BY KEITH TUCKER
Special to The Enterprise
There is an adage that knowledge is power. That’s true only if you can make use of it. Years ago, as a little league coach, my teams were usually quite successful. My recipe for success was practice, aggressive base running, and correct utilization of the players. One night during a game, a guy watching the game from the fence said, you should swap second and third because second can make the longer throws better. And he was exactly right, and I did but I was disappointed that I had not seen it.
Now and again, I dabble in the stock market. Whenever the economy tanks every 10 years or so there is always opportunity to buy at bargain prices. But knowing what and when and why is the key to success. Understanding the economy is the first step to coming up with a strategy. There are the government indexes, but there are some other rather unorthodox methods that one can use.
The skyscraper index says that right after the world’s tallest building is done, the economy tanks. The Empire state building, the Sears tower and the one in Dubai were all followed by market crashes.

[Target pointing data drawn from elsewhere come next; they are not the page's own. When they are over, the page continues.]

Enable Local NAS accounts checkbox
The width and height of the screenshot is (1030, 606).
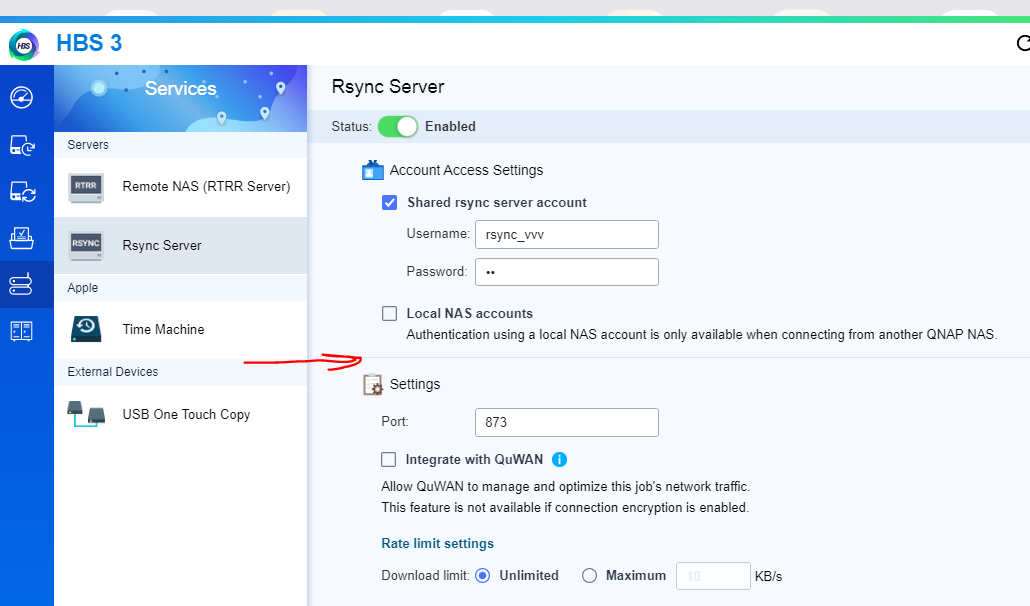point(390,313)
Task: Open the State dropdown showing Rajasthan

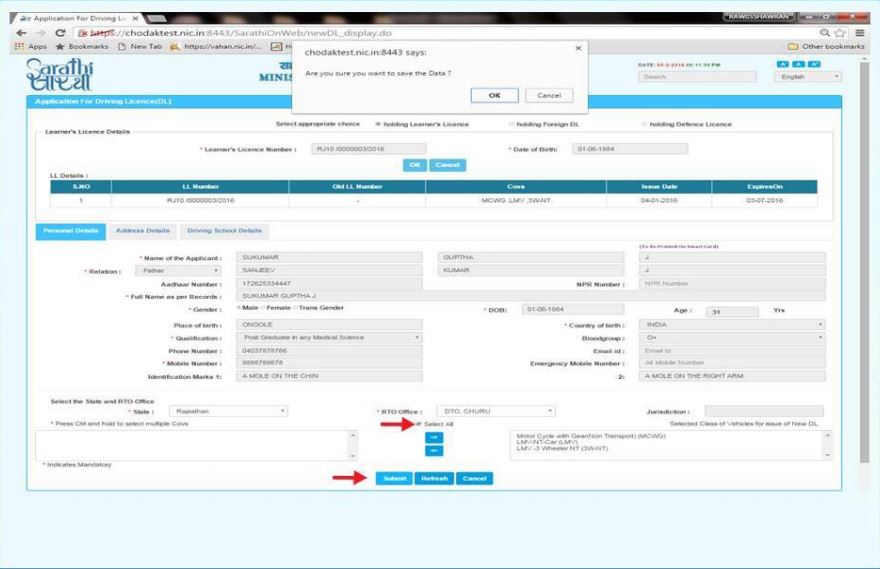Action: click(x=227, y=411)
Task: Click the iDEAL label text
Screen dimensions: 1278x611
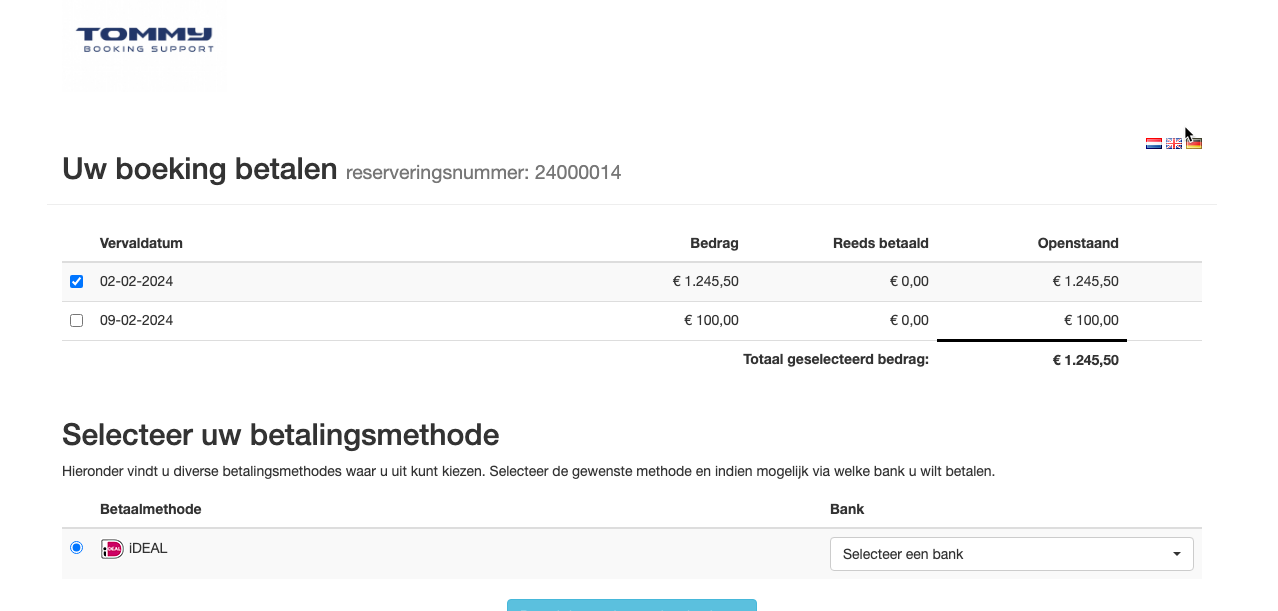Action: [148, 548]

Then there is the lipstick index. Cosmetic sales increase during a recession and peak at the bottom. The rationale is women who are economically stressed tend to compensate by trying to look better.

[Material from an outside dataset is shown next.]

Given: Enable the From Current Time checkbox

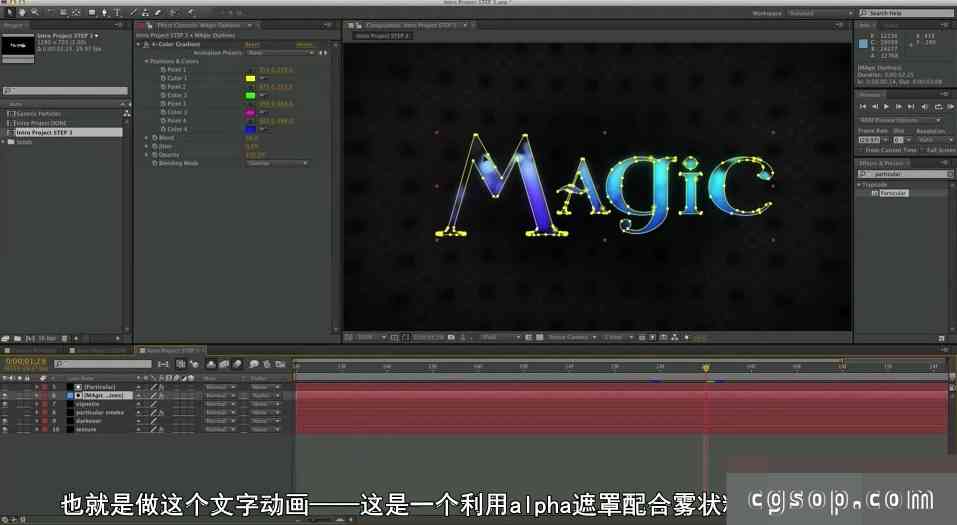Looking at the screenshot, I should 862,150.
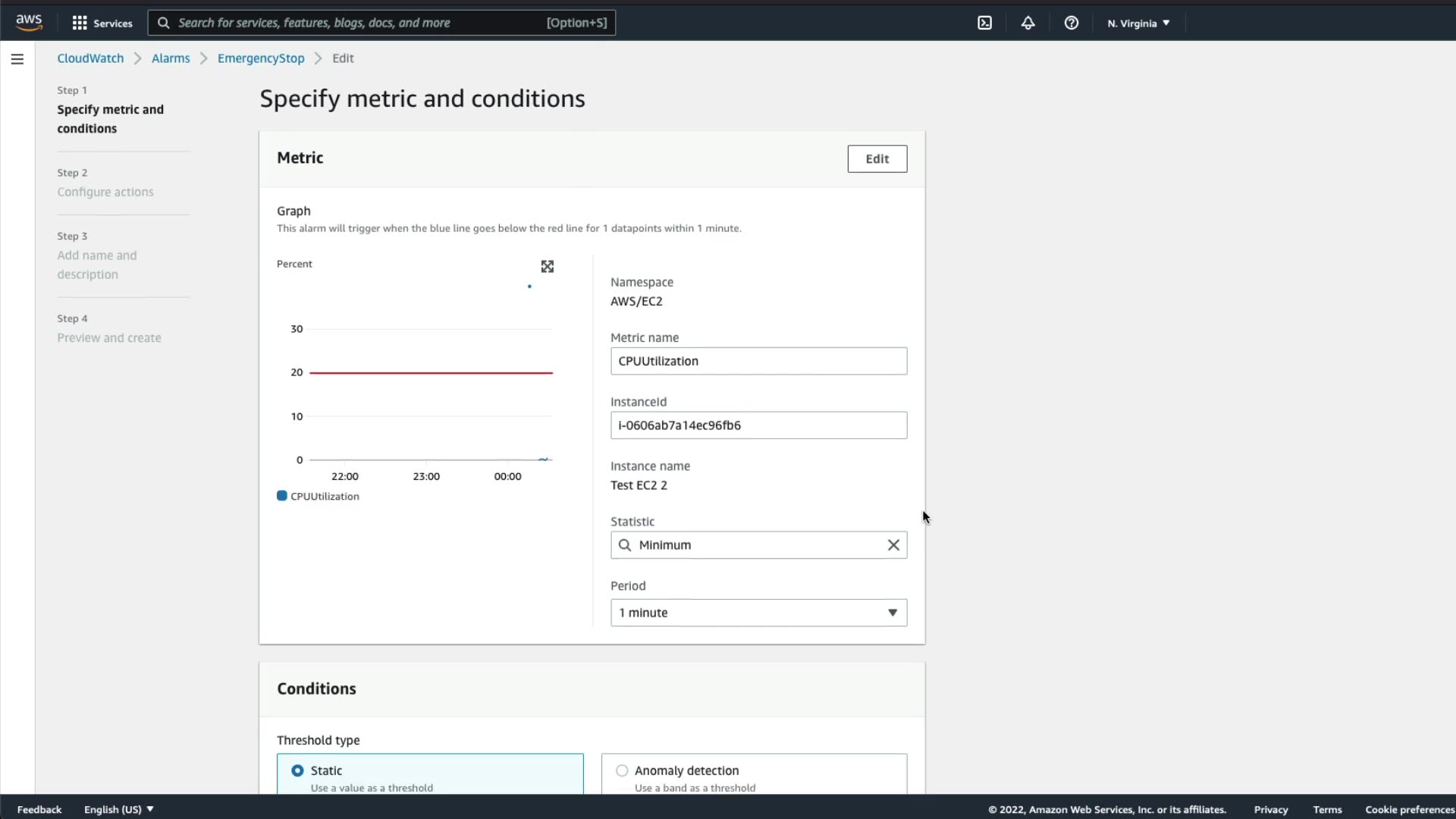Toggle the CPUUtilization legend color swatch

tap(282, 496)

I may not have a job tomorrow, but I’m going to look my best today mentality sounds right. It would seem there are people to track this sort of thing. And tall buildings are examples of men stretching their resources too thin to one up the competition.
It has been said that during a market boom, a monkey could pick a winner. But the suits on wall street have egos the size of ocean liners. Once, after a market crash, an investment firm sent me a letter and said we lost some of your money, but we think we lost less than the other guys would have. I went ahead and asked for it back because of the arrogant attitude. I’m never going to be a good gambler because I don’t have a thorough knowledge of the odds.

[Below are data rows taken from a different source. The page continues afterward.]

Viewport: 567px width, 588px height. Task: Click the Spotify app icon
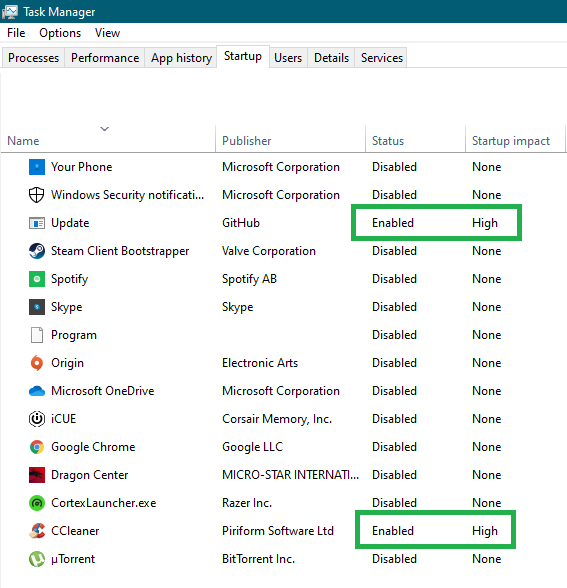[x=37, y=279]
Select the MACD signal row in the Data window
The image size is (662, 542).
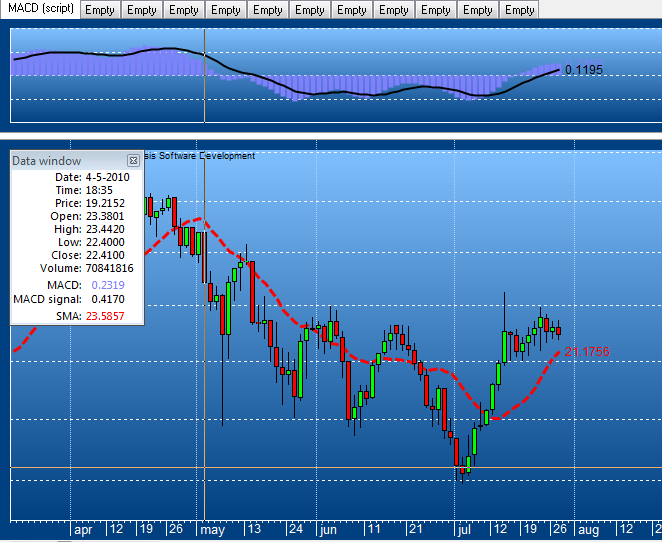[75, 299]
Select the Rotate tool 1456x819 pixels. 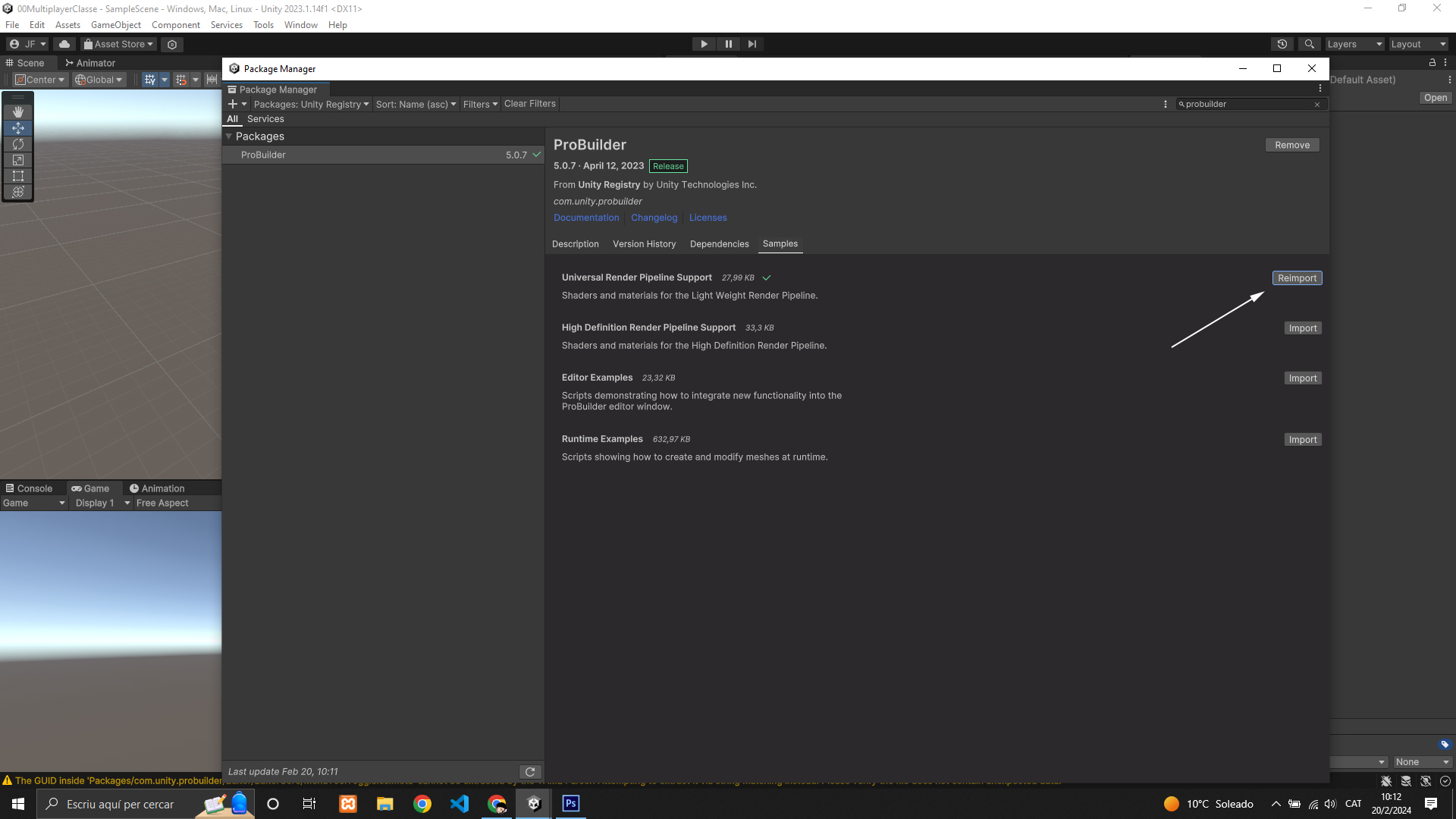[18, 144]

Alan Greenspan, world famous economist used the men’s underwear index to help make economic decisions when he was head of the federal reserve. Once, when I was walking down a street in Atlanta, a police-escorted motorcade came flying by with the lights and sirens going. It was quite spectacular. Turns out it was Greenspan attending a meeting at the federal reserve building. Apparently, the underwear index is very accurate. It seems that men’s underwear sales are very consistent year-round except during a crash when it goes down. When money begins to tighten, men will forgo new drawers and make do. He set interest rates accordingly. So, there you have it.
Open your underwear drawer and choose wisely.